Work order:
Copy every line that contains the string "icon" from the entries below.

Data for analysis:

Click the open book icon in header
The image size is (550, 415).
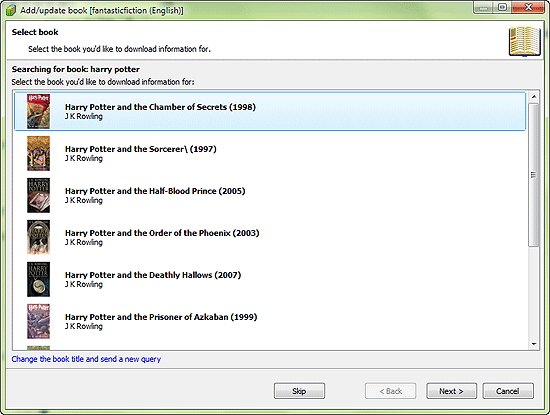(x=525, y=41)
* * *
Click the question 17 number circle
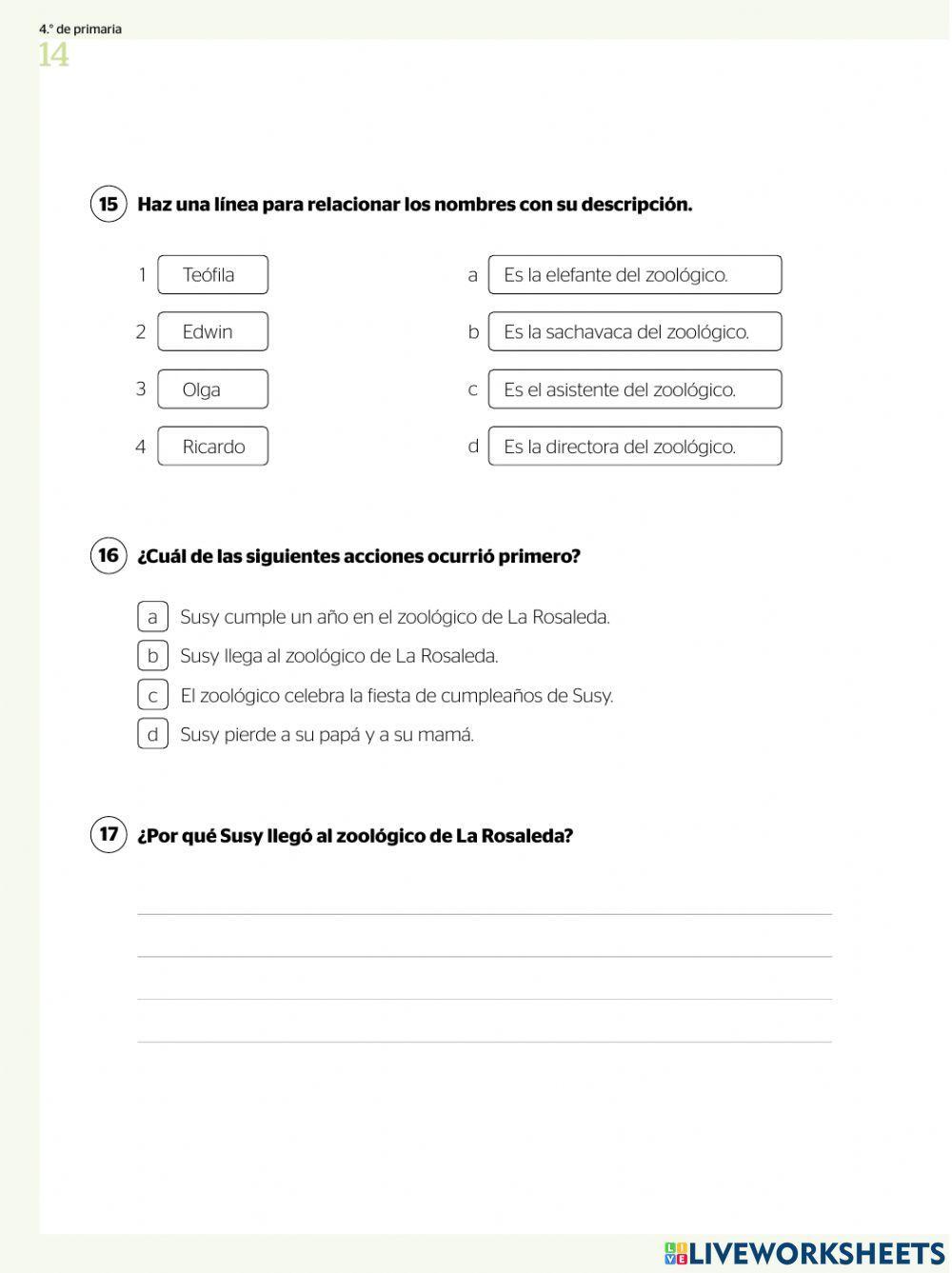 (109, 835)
...
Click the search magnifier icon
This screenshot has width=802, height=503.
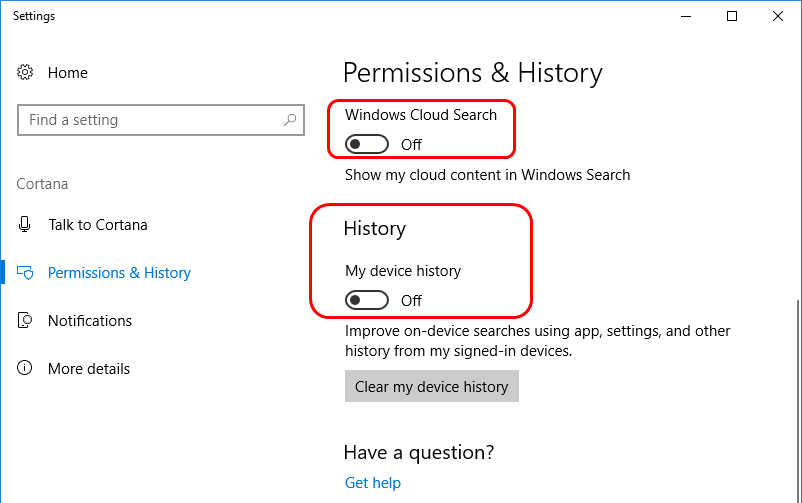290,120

Solution to the exercise:
Click the open book icon in header
Click the search magnifier icon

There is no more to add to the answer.